Passage:

** start **

The YCC (also known as \(YC_oC_g\) or \(YC_1C_2\)) decorrelates the RGB channels by a fast computation:

  • It uses a \(3 \times 3\) transformation matrix whose coefficients are simple binary fractions.
  • The axes approximately correspond to luminance, orange-blue, and green-violet channels.

HSV

The HSV colour space (hue, saturation, and value) is a cylindrical representation of the RGB cube designed by computer graphics:

  • The white and black points are set as the origins of the top and bottom bases of the cylinder.
  • The transformation forces the RGBCMY into a plane to obtain a circular hue.

CIE Lab

The CIE Lab colour space (luminance, red-green and yellow-blue axes) intends to be perceptually uniform:

  • The transformation consists of going into the XYZ space by linearising relative to a white point.
  • The luminance channel is effectively a power curve with an exponent of \(\approx 0.43\).

** end **

Required actions:
A: Decide whether each statement agrees with the passage on color spaces, answering yes or no and quoting the deciding words: (i) the YCC transformation matrix has coefficients that are simple binary fractions; (ii) HSV places the white and black points at the middle of the cylinder's side; (iii) the CIE Lab transformation passes through the XYZ space.
B: Reproduce the passage on color spaces word for word, between "The CIE Lab" and "of \(\approx 0.43\).", inclusive.
The rows aren't needed for any of this.

[Rows on where items appear]
** start **

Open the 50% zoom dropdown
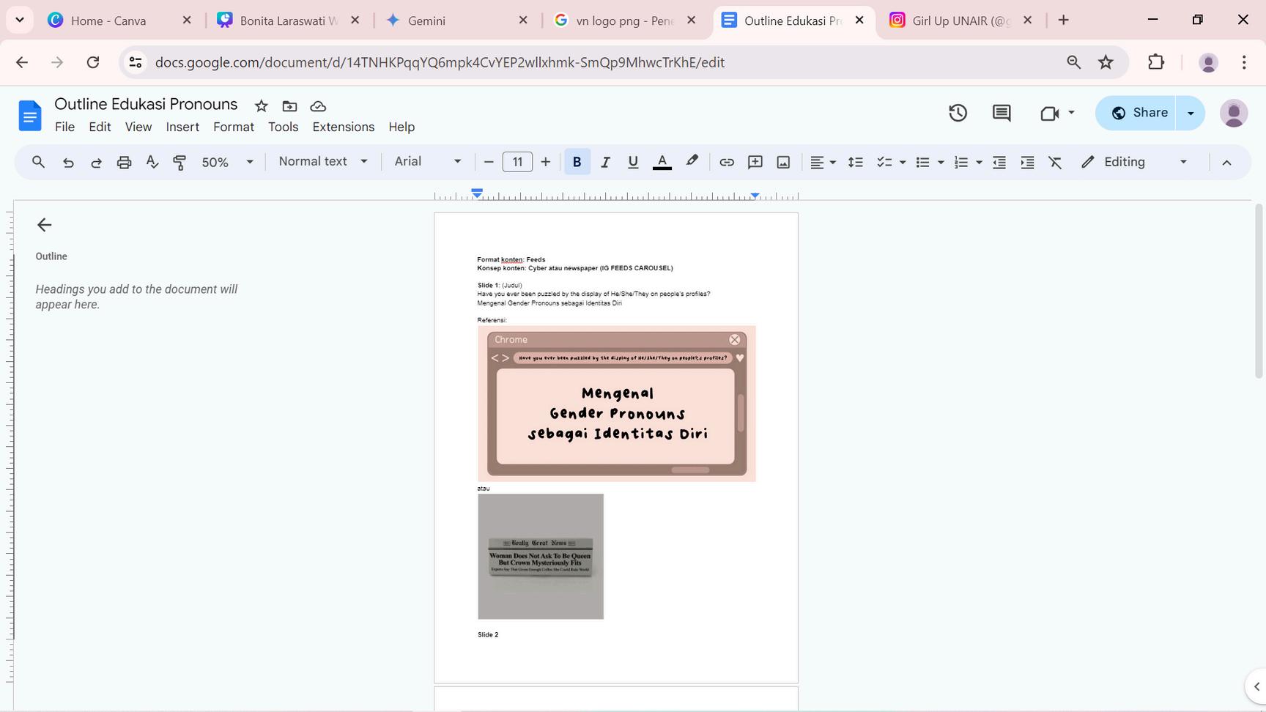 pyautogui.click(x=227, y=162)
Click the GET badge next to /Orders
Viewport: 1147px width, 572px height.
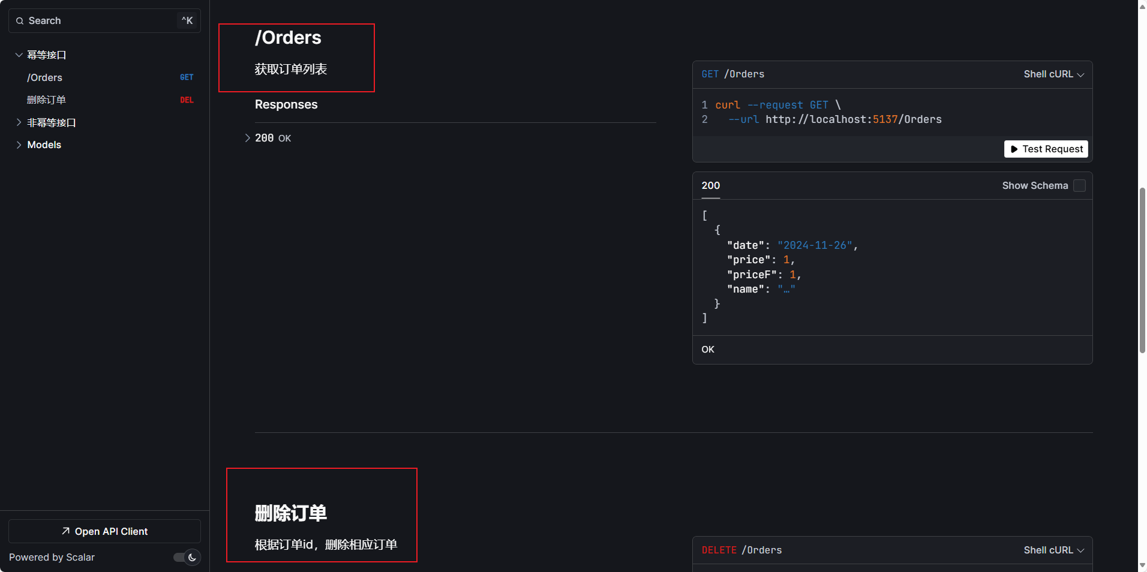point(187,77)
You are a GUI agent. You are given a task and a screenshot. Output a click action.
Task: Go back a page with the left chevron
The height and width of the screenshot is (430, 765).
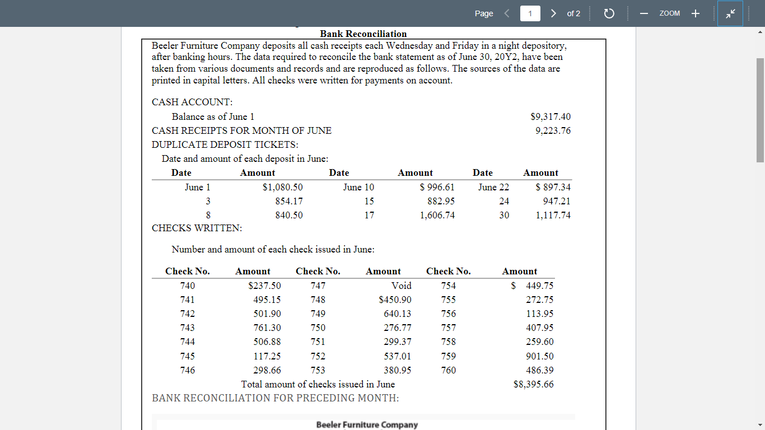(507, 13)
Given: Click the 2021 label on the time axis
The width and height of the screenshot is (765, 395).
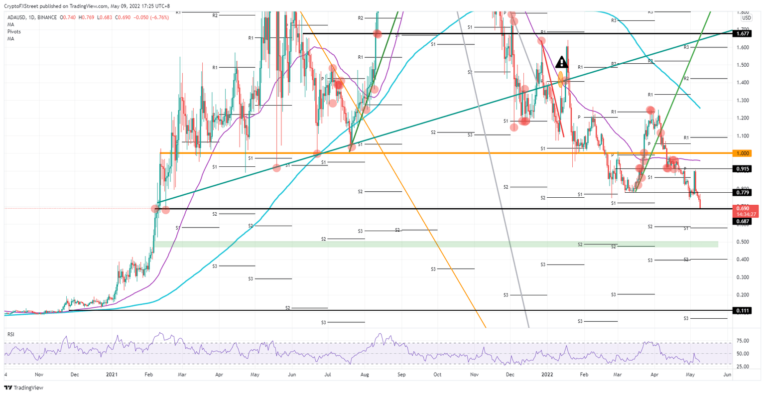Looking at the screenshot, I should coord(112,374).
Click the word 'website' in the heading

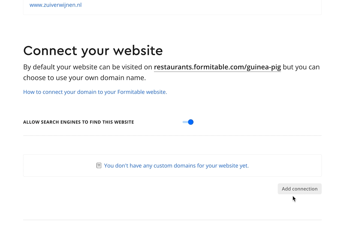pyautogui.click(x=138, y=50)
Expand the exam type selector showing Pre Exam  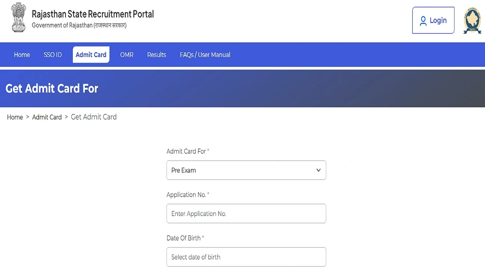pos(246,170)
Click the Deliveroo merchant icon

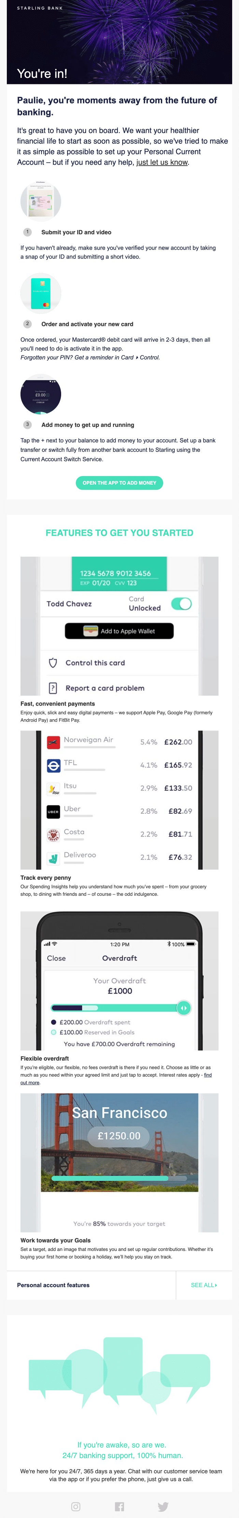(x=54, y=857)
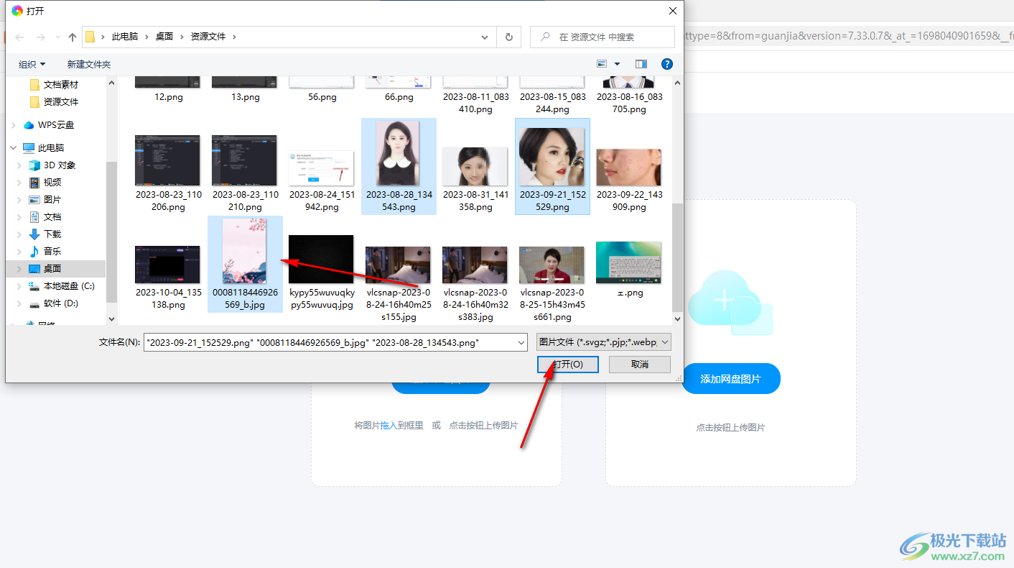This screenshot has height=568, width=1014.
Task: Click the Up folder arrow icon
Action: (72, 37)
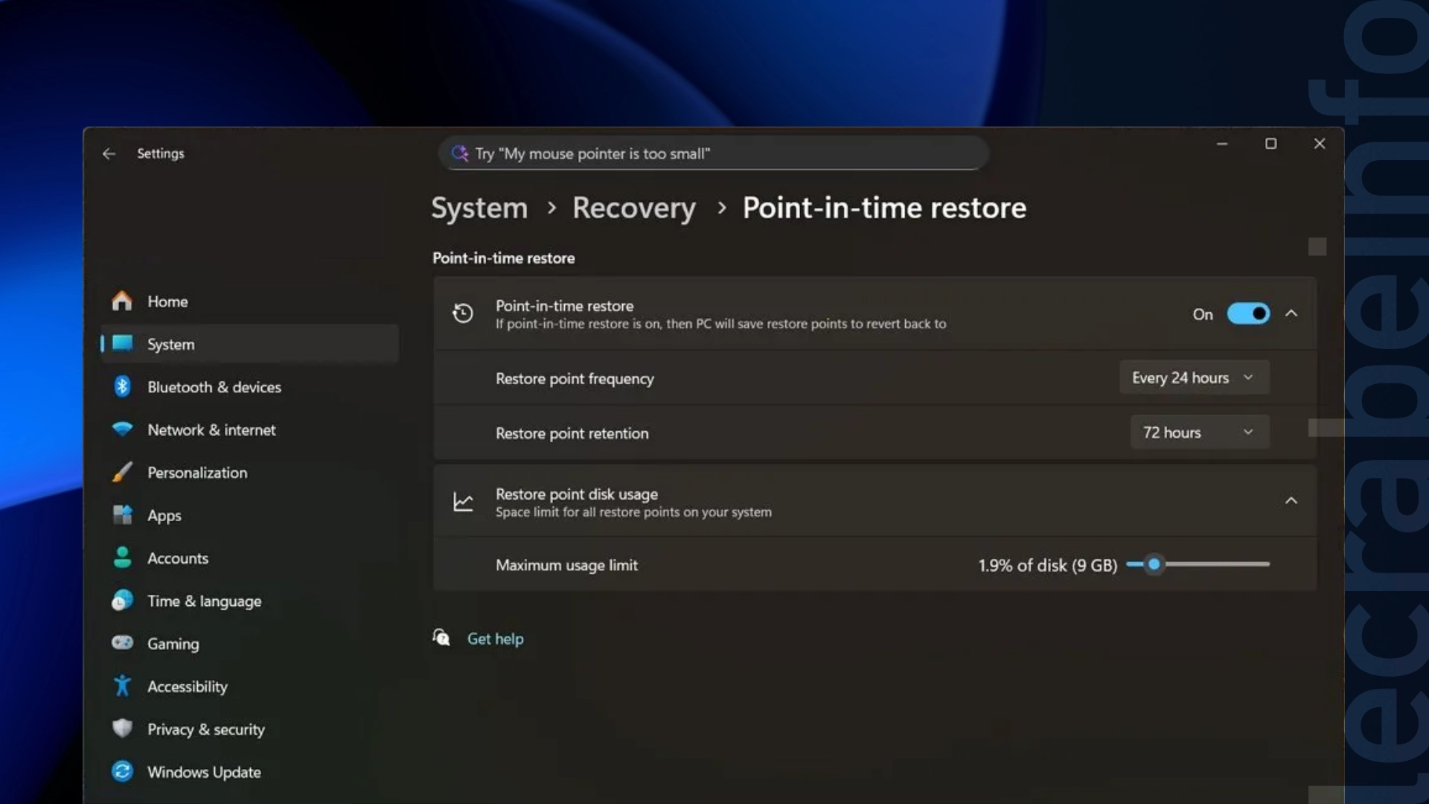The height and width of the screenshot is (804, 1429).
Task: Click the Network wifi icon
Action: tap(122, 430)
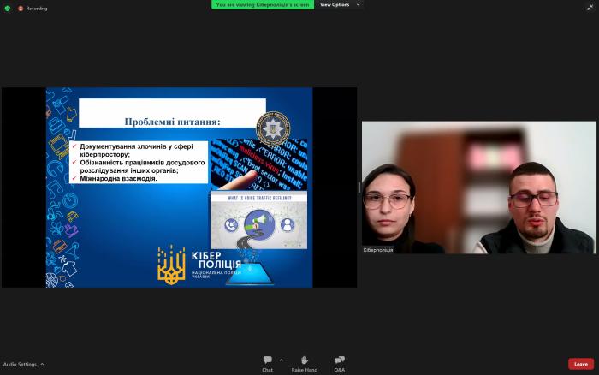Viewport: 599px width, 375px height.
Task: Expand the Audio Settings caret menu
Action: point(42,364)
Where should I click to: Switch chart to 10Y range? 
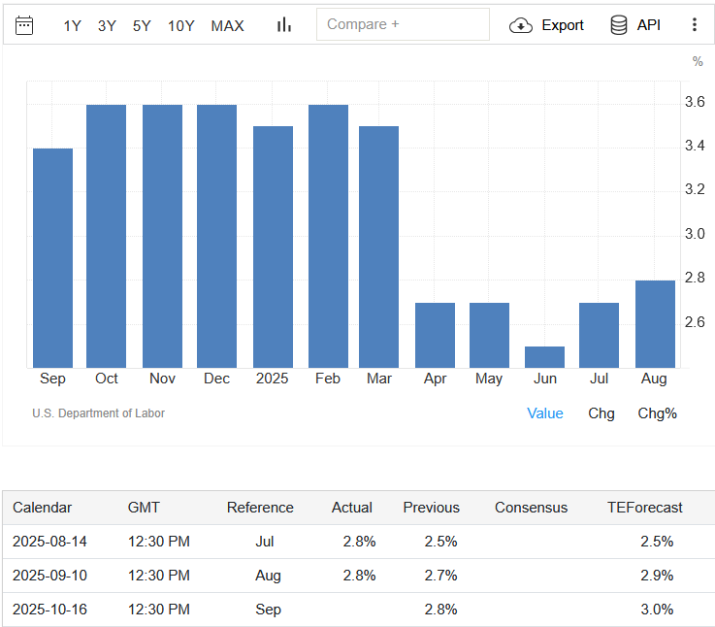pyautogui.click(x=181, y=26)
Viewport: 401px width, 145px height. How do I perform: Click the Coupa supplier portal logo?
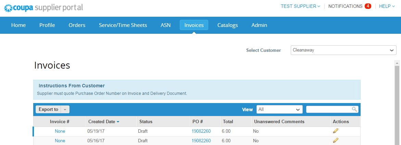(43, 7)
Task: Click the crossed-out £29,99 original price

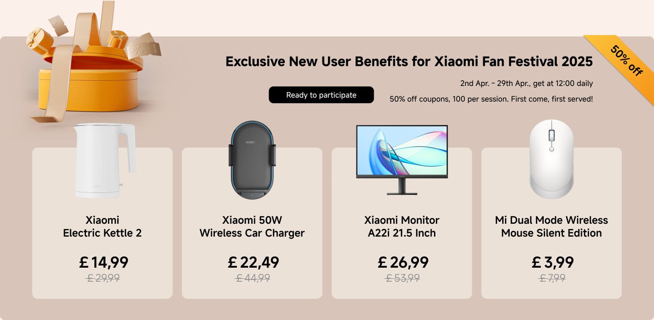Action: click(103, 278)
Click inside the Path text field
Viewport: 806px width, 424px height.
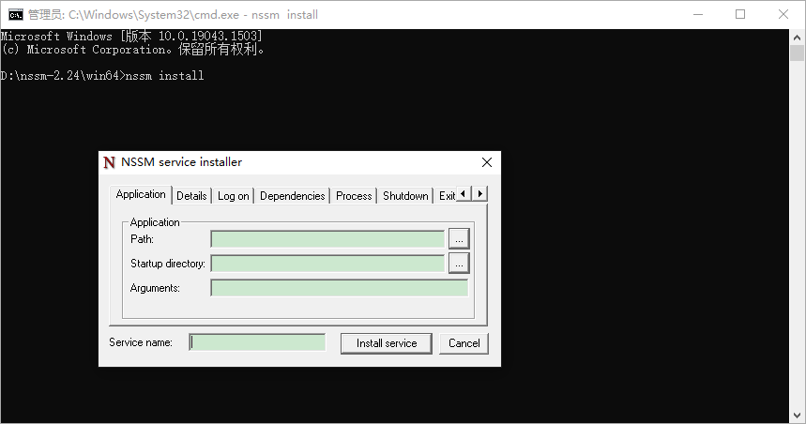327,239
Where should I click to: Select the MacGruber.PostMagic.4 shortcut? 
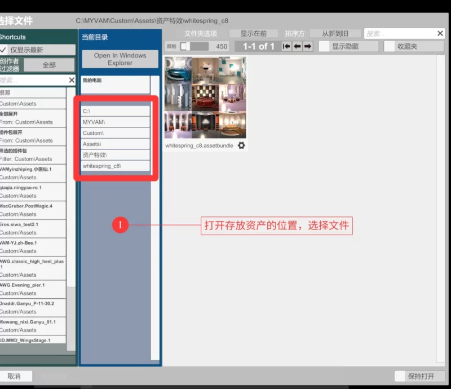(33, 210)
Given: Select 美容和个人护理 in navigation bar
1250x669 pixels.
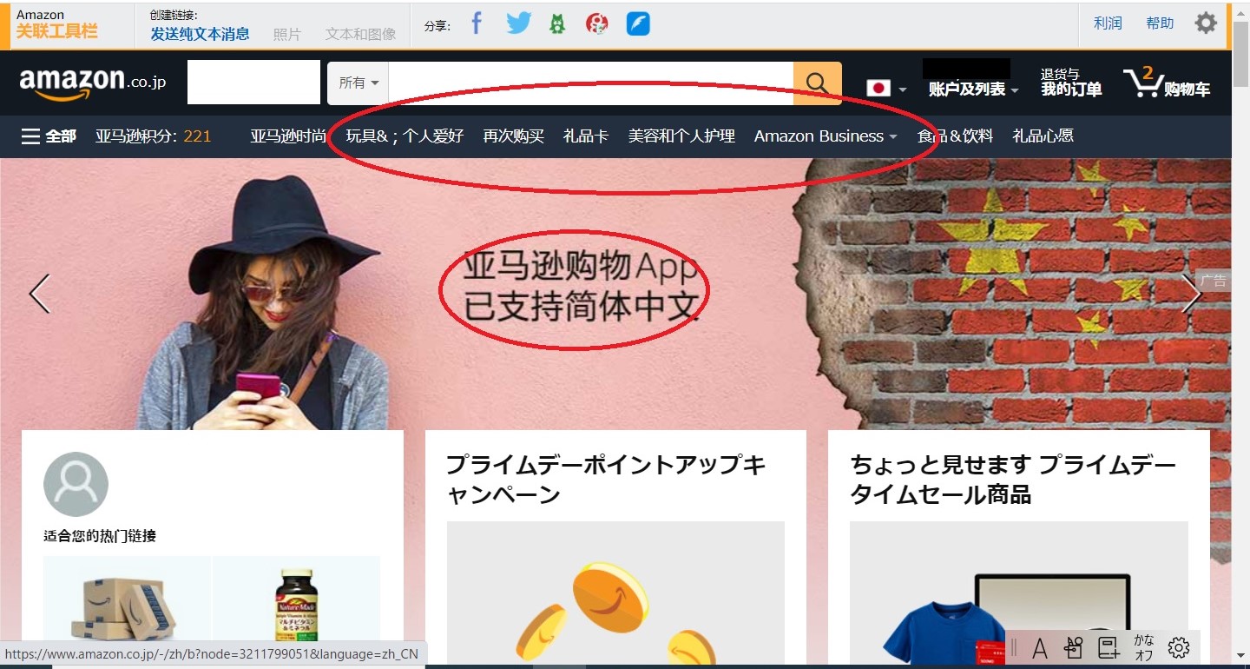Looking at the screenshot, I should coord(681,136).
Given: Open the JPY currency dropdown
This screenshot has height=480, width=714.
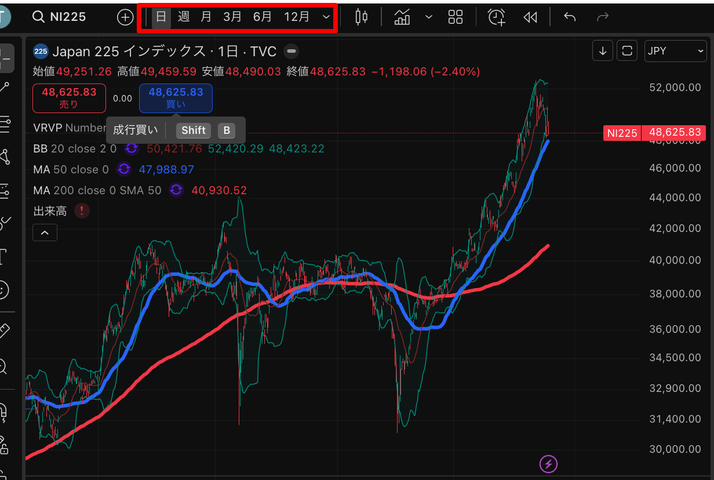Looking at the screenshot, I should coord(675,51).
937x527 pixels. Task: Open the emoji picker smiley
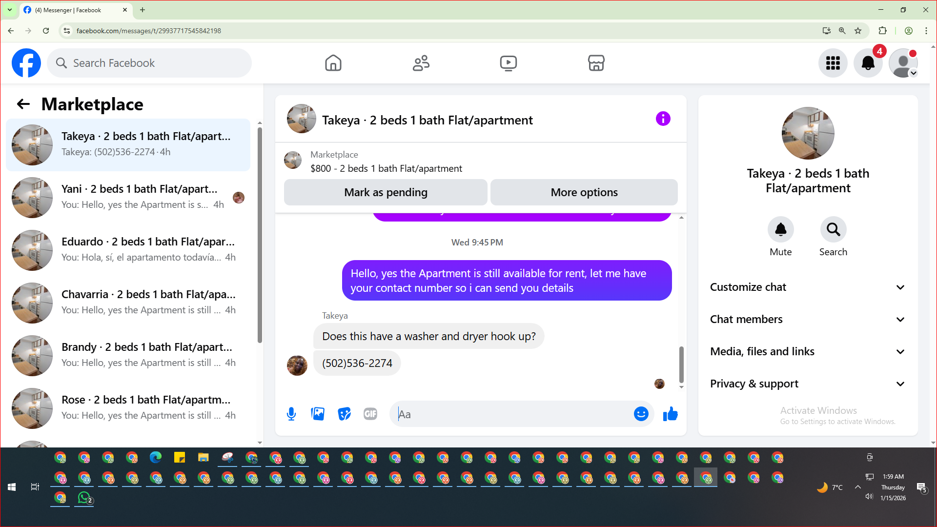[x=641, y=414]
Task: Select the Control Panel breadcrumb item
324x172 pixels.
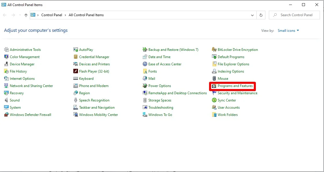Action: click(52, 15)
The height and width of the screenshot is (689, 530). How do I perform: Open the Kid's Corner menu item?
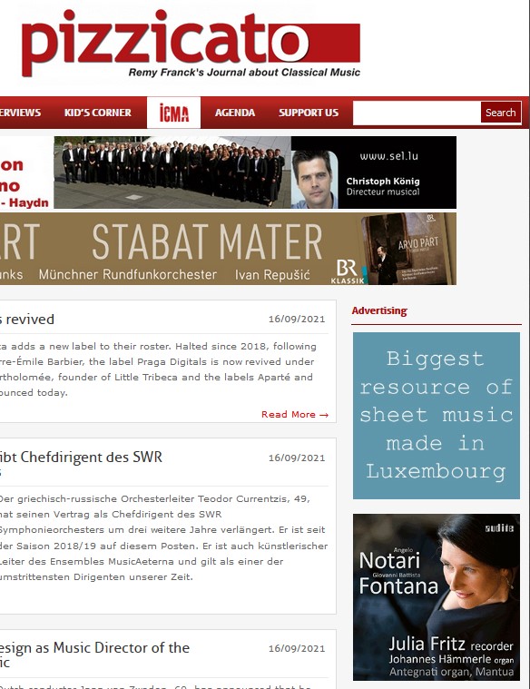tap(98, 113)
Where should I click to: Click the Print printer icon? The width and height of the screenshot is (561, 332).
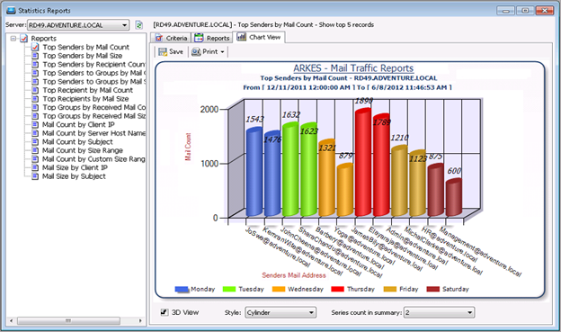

** end **

Responses for each task:
A:
(i) Yes: "whose coefficients are simple binary fractions"
(ii) No: "The white and black points are set as the origins of the top and bottom bases of the cylinder."
(iii) Yes: "The transformation consists of going into the XYZ space by linearising relative to a white point."

B:
The CIE Lab colour space (luminance, red-green and yellow-blue axes) intends to be perceptually uniform:

  • The transformation consists of going into the XYZ space by linearising relative to a white point.
  • The luminance channel is effectively a power curve with an exponent of \(\approx 0.43\).